■ **Directions for this task**
Every record that follows must be set down word for word.

◆ ◆ ◆ ◆ ◆ ◆ ◆

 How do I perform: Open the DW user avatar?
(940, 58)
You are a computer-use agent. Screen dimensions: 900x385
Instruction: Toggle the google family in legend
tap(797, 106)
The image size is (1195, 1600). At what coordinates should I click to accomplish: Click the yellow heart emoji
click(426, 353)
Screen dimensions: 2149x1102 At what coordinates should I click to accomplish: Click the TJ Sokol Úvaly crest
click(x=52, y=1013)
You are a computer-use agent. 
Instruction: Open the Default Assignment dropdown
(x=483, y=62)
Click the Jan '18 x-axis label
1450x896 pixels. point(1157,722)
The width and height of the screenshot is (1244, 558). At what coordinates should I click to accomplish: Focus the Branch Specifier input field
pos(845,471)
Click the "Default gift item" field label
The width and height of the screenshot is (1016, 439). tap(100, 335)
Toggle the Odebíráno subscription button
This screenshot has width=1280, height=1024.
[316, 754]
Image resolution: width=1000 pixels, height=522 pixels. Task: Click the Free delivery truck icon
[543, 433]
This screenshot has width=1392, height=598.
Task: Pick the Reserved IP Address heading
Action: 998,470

◆ ◆ ◆ ◆ ◆ ◆ ◆

■ **Solved exercise**
 How do I perform: Open the DW user avatar?
(940, 58)
You are a computer-use agent. Screen dimensions: 900x385
Instruction: Toggle the google family in legend
tap(797, 106)
The image size is (1195, 1600). At what coordinates should I click to accomplish: Click the yellow heart emoji
click(426, 353)
Screen dimensions: 2149x1102 At what coordinates should I click to accomplish: Click the TJ Sokol Úvaly crest
click(x=52, y=1013)
You are a computer-use agent. 
Instruction: Open the Default Assignment dropdown
(x=483, y=62)
Click the Jan '18 x-axis label
1450x896 pixels. point(1157,722)
The width and height of the screenshot is (1244, 558). At what coordinates should I click to accomplish: Focus the Branch Specifier input field
pos(845,471)
Click the "Default gift item" field label
The width and height of the screenshot is (1016, 439). tap(100, 335)
Toggle the Odebíráno subscription button
This screenshot has width=1280, height=1024.
[316, 754]
Image resolution: width=1000 pixels, height=522 pixels. Task: Click the Free delivery truck icon
[543, 433]
This screenshot has width=1392, height=598.
Task: Pick the Reserved IP Address heading
Action: 998,470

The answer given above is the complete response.